- What you should do
Print all records exactly, pictures left out.

- Exercise material
- - - - - - -
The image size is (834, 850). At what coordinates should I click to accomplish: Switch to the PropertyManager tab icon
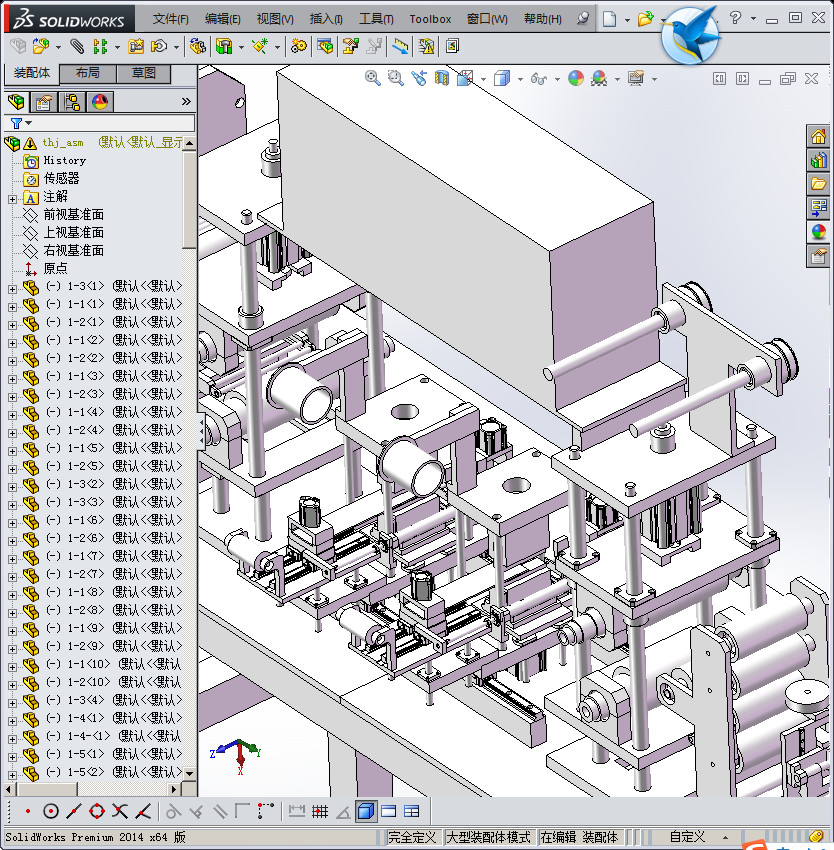pos(44,102)
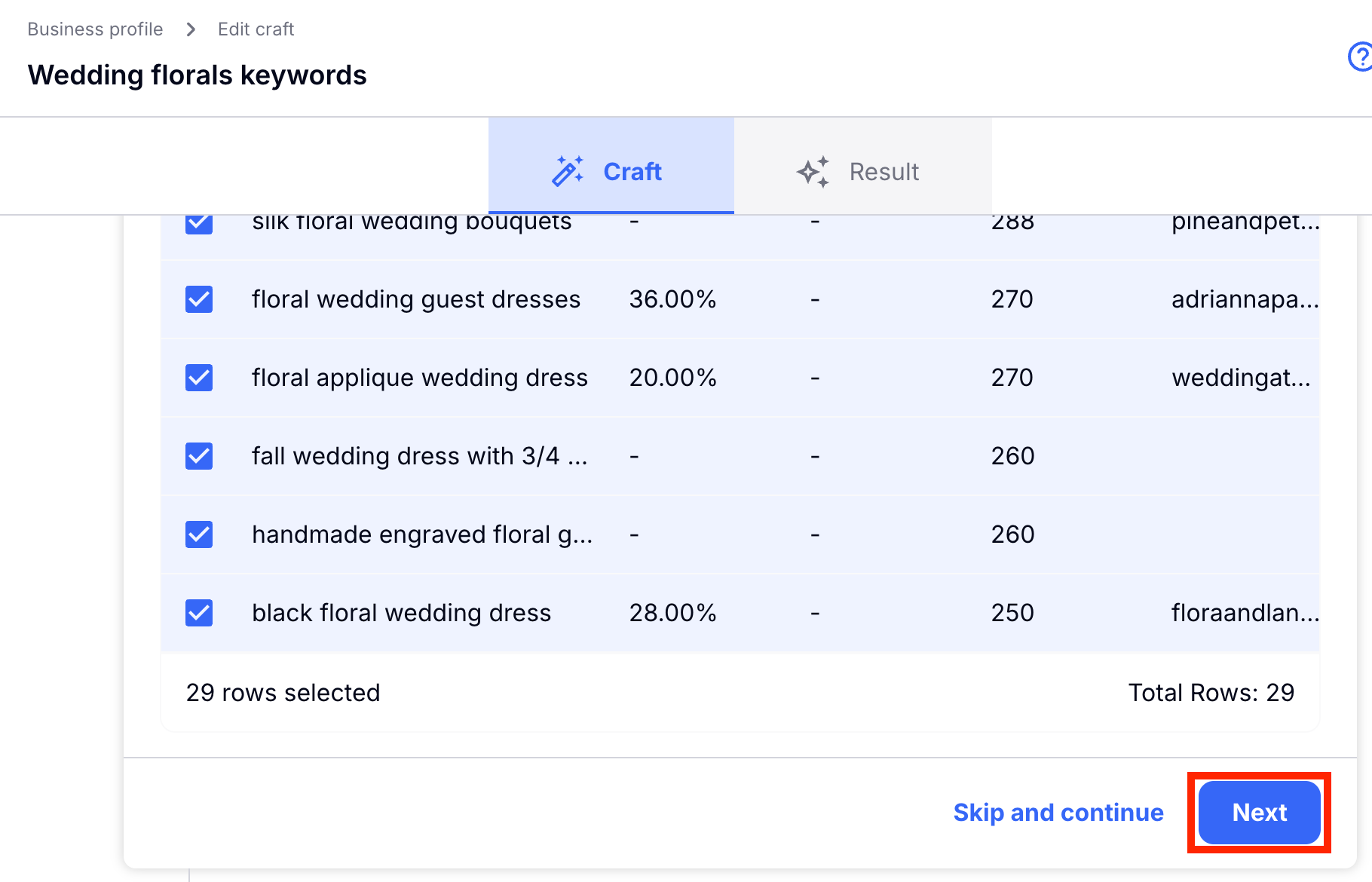
Task: Uncheck floral wedding guest dresses row
Action: pos(199,299)
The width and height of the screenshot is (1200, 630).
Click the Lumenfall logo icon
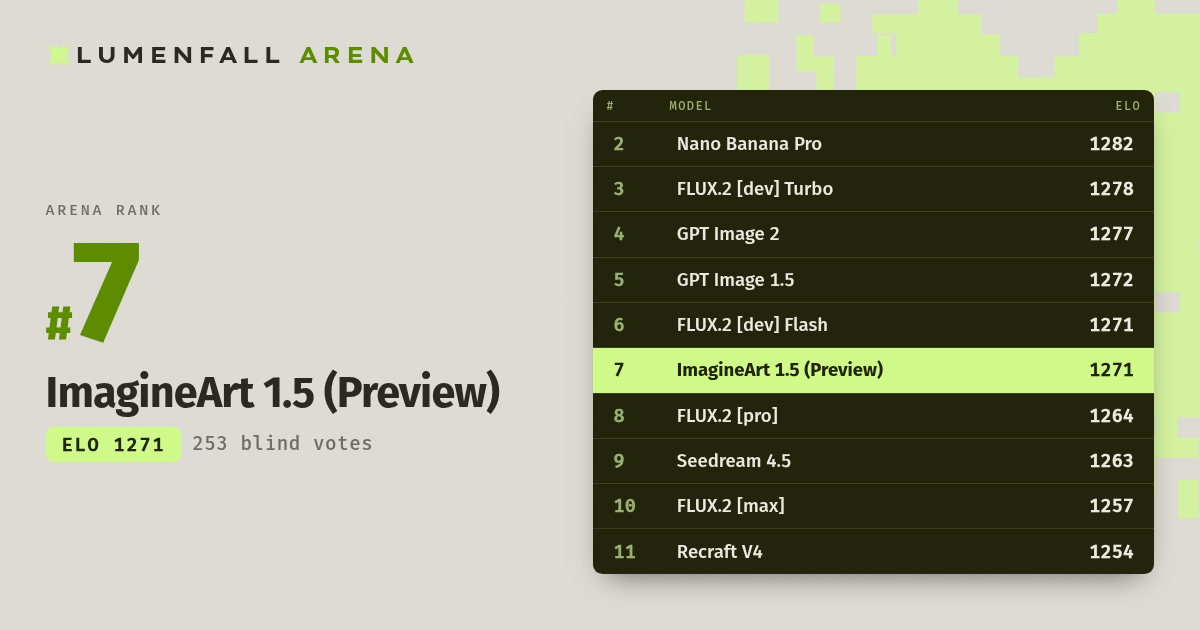click(x=59, y=55)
- - - - - - -
- Response area
The image size is (834, 850). At what coordinates should I click to accomplish: Switch to the PropertyManager tab icon
pos(44,102)
Task: Uncheck floral wedding guest dresses row
Action: pos(199,299)
The width and height of the screenshot is (1200, 630).
Click the Lumenfall logo icon
click(x=59, y=55)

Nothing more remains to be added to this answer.